“La moglie di Santapaola aveva chiesto il mio intervento per il 41 bis”. Parole dell’arcivescovo Luigi Bommarito durante l’interrogatorio del processo per le infiltrazioni mafiose nella festa di Sant’Agata. Le dichiarazioni sono contenute in un verbale di cui Livesicilia può svelarvi il contenuto. Quando era in ballo la questione del 41 bis negli anni ’90, Maria Grazia Minniti, moglie del boss Nitto Santapaola, si sarebbe rivolta proprio all’arcivescovo di Catania Luigi Bommarito. “La mamma mi aveva pregato… -ha detto Bommarito interrogato dal pm Antonino Fanara- una volta erano venuti perché io intervenissi contro il 41 bis…”. Secondo il racconto dell’arcivescovo Bommarito. La moglie di “Nitto”, sarebbe stata preoccupata per le sorti del figlio Enzo, adesso detenuto proprio al 41 bis e difeso dall’avvocato Francesco Strano Tagliareni. “Le raccomando i miei figli a cui lei ha dato la cresima -avrebbe detto la signora Santapaola secondo il racconto di Bommarito- che si allontanino da certe strade…”.

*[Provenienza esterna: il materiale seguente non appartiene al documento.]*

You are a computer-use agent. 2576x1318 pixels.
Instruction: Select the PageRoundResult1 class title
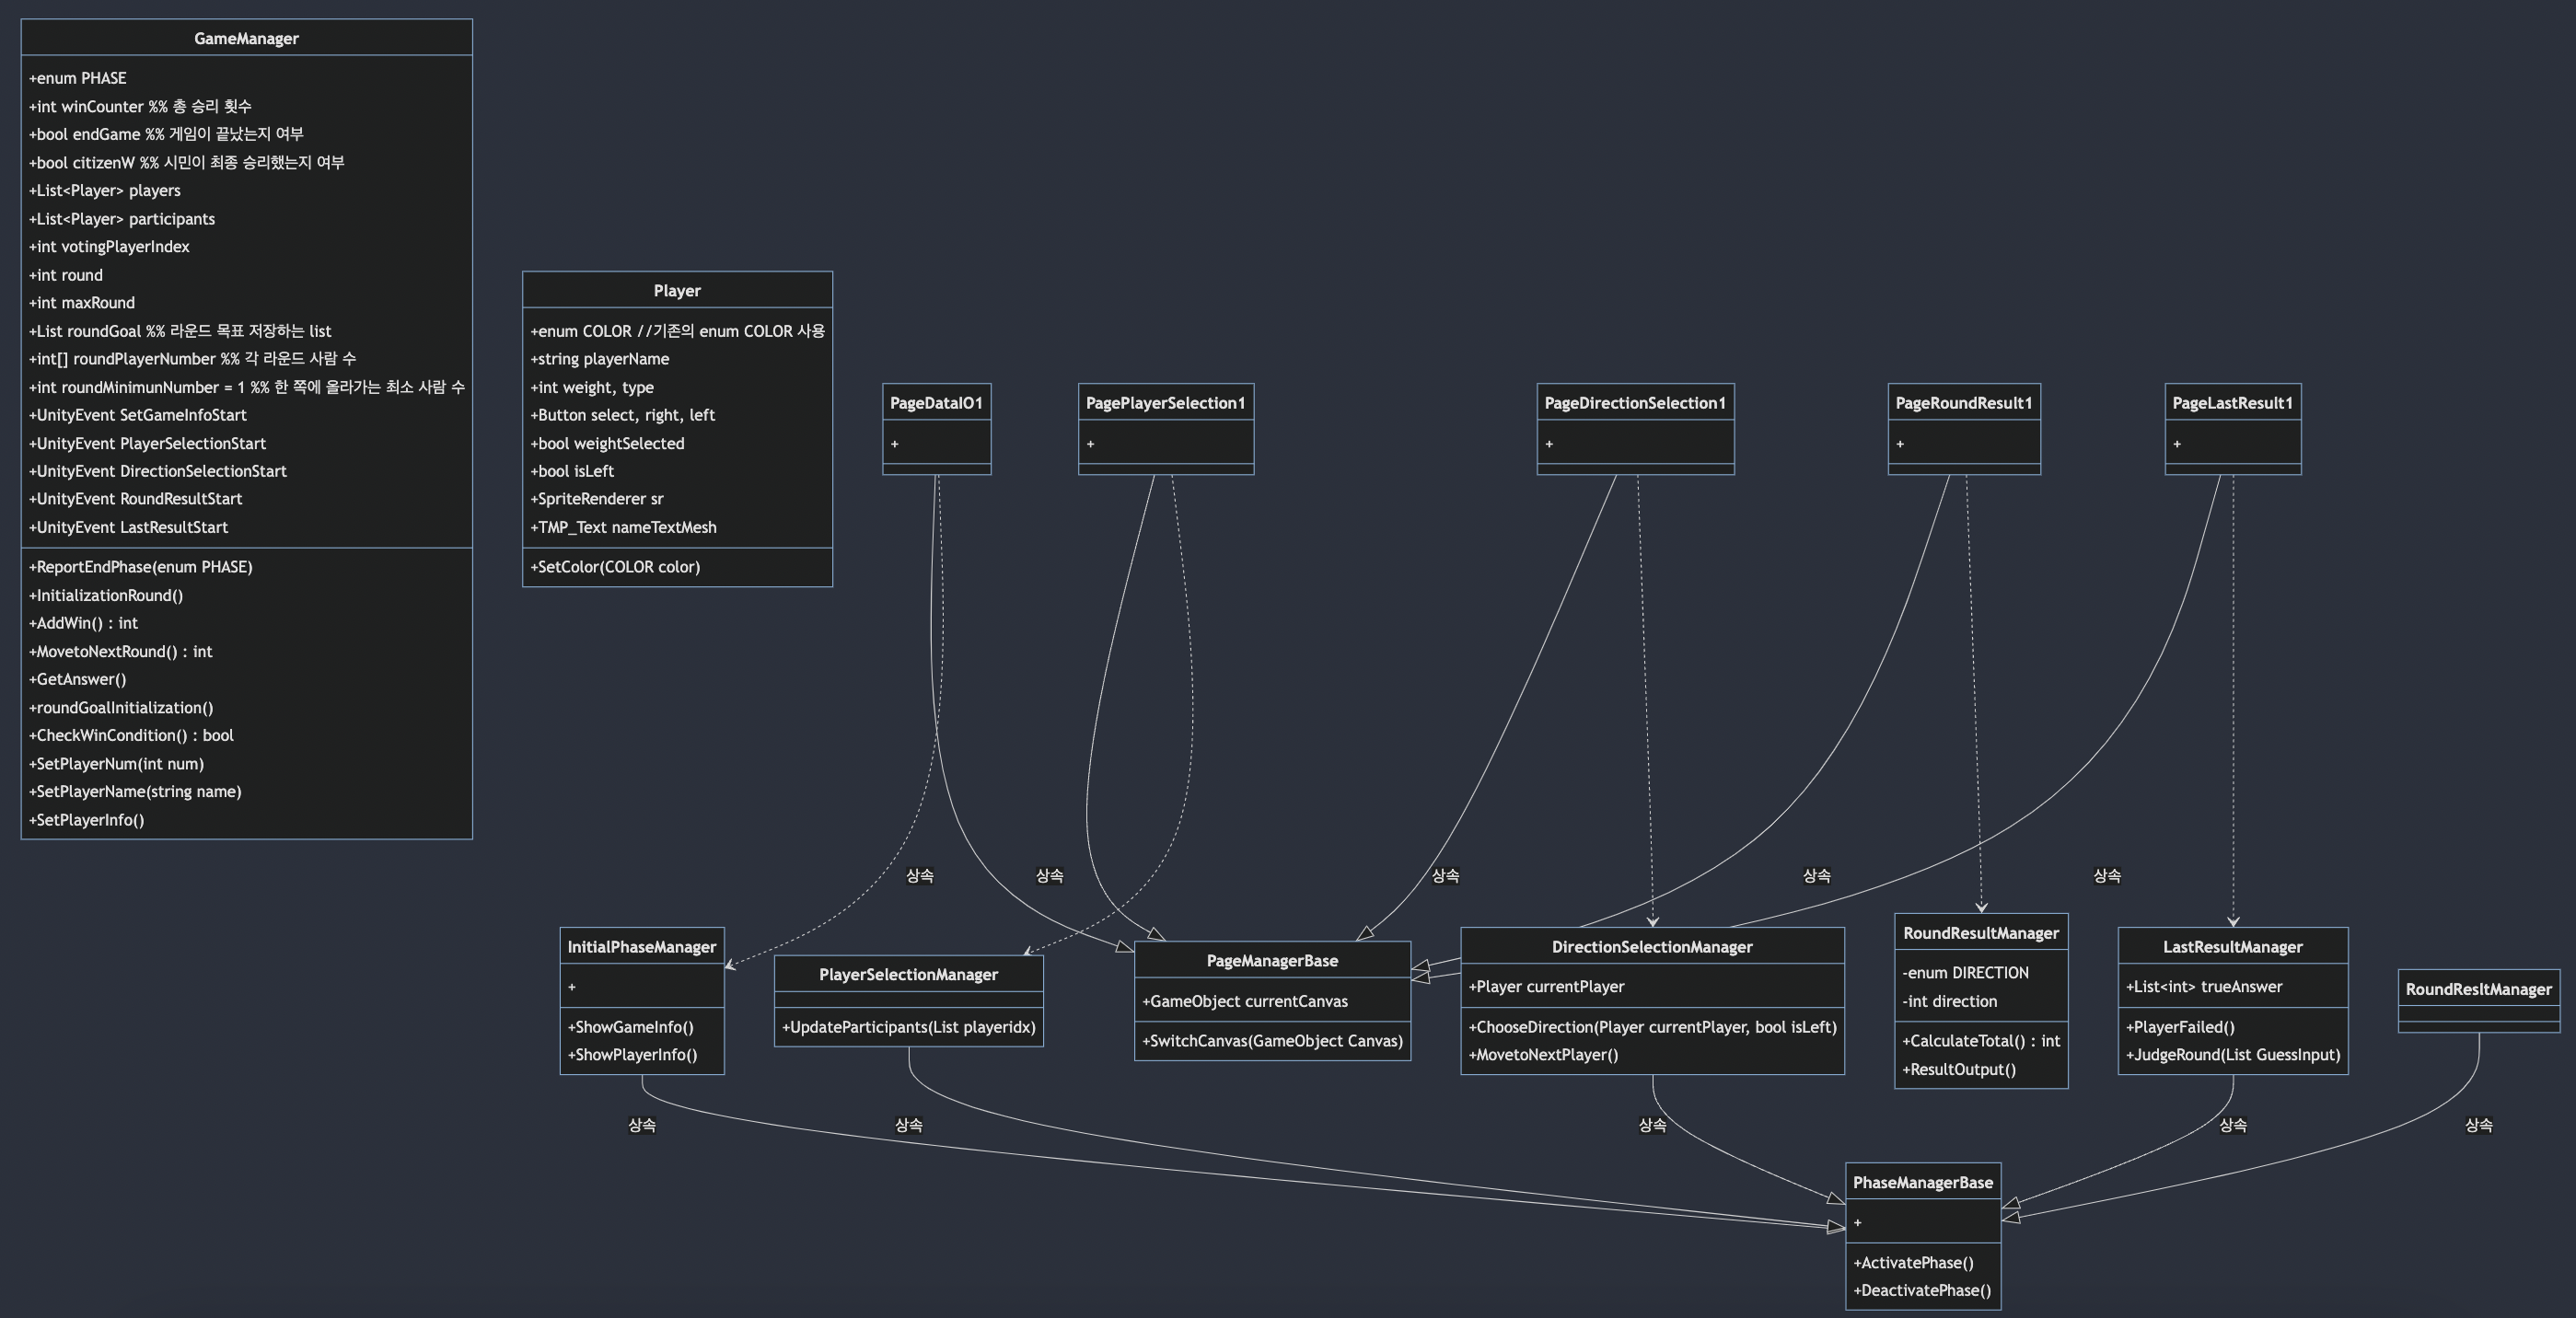1963,403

Vent’anni dopo, stessa Chiesa, stessa famiglia mafiosa, Luigi Bommarito è interrogato perchè alcuni Santapaola si sarebbero infiltrati nella festa di Sant’Agata. Ai primi posti, nel circolo religioso della Basilica “Collegiata”, c’erano Nino e Francesco Santapaola, figlio di Nitto. Accanto agli alti porporati, proprio sul fercolo Sacro, il Gico della Finanza ha fotografato uno dei Mangiòn nel posto che spetterebbe al sacerdote. Addirittura, sotto la casa di un mafioso, si sarebbe fermata la processione dando il via ai fuochi di artificio per festeggiare la scarcerazione.
Ma Bommarito non si sarebbe accorto di presenze mafiose, tanto da sostenere che in caso contrario sarebbe stato “molto duro”, e che il commendatore Luigi Maina, cerimoniere della festa, di sicuro lo avrebbe avvertito. Secondo l’informativa del Gico, proprio Maina sarebbe inciampato nella Cattedrale, salvato al volo da uno dei Santapaola.
In una prima fase d’indagine, gli investigatori del Gico avevano denunciato anche il segretario del circolo religioso catanese, l’autonomista Emanuele Spampinato, manager di primo livello, che guida la “Sicilia e servizi”. I pm, è doveroso precisarlo, non hanno ritenuto sussistere elementi idonei a sostenere l’accusa in giudizio nei confronti di Spampinato.